DATE: November 15, 2018

SNIP: The Trump administration plans to set up a side-event promoting fossil fuels at the annual U.N. climate talks next month, repeating a strategy that infuriated global-warming activists during last year’s talks, according to three people with knowledge of the matter.

As with the 2017 gathering in Bonn, Germany, the administration plans to highlight the benefits of technologies that more efficiently burn fuels including coal, the sources said.

This year’s talks in Katowice, Poland – located in a mining region that is among the most polluted in Europe – are intended to hammer out a rule book to the 2015 Paris agreement on climate change.

The United States, the world’s top oil and gas producer, is the only country to have announced its intention to formally withdraw from the Paris accord.

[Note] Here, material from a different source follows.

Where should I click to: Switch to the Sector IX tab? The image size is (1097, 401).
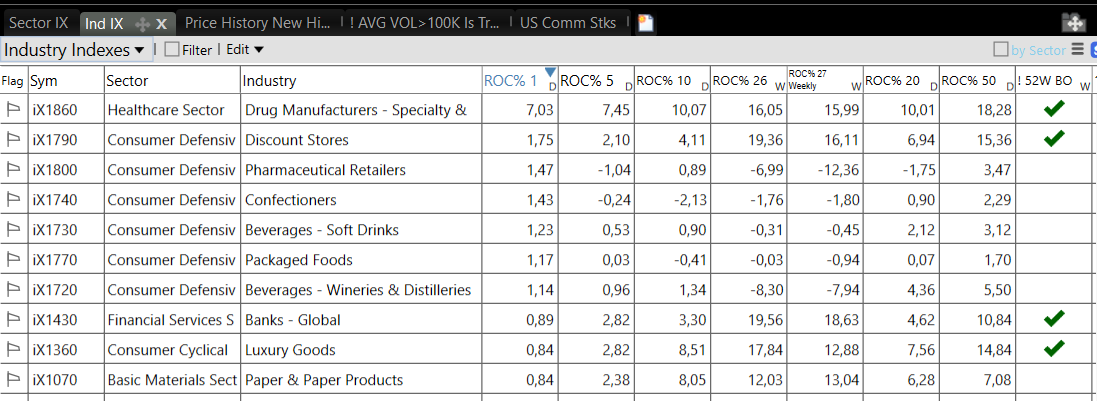(39, 23)
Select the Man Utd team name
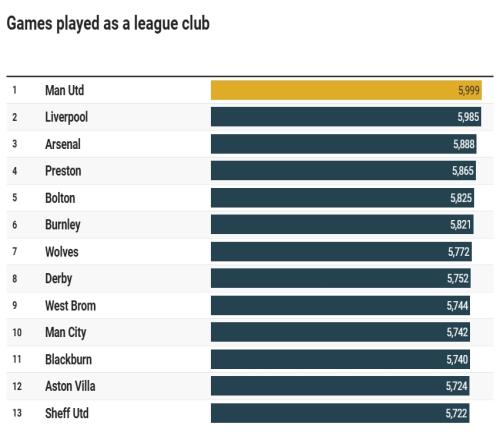 tap(64, 90)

The event is expected to be led by Wells Griffith, Trump’s international energy and climate adviser, the sources added. Griffith’s main energy policy experience involves a year at a political job at the Department of Energy and helping to set up a deal last year to supply Ukraine with U.S. coal after the country lost control of mines to Russian-backed separatists.

Last year, the fossil fuels event set up by the White House drew widespread protest and condemnation from climate activists. Former New York Mayor Michael Bloomberg wrote on Twitter that “Promoting coal at a climate summit is like promoting tobacco at a cancer summit.”

Environmentalists should not get excited that any State Department cooperation in Poland signals the Trump administration is eyeing a return to the Paris agreement, one of the sources said.

“It’s making sure U.S. interests are paramount, nothing more, nothing less.”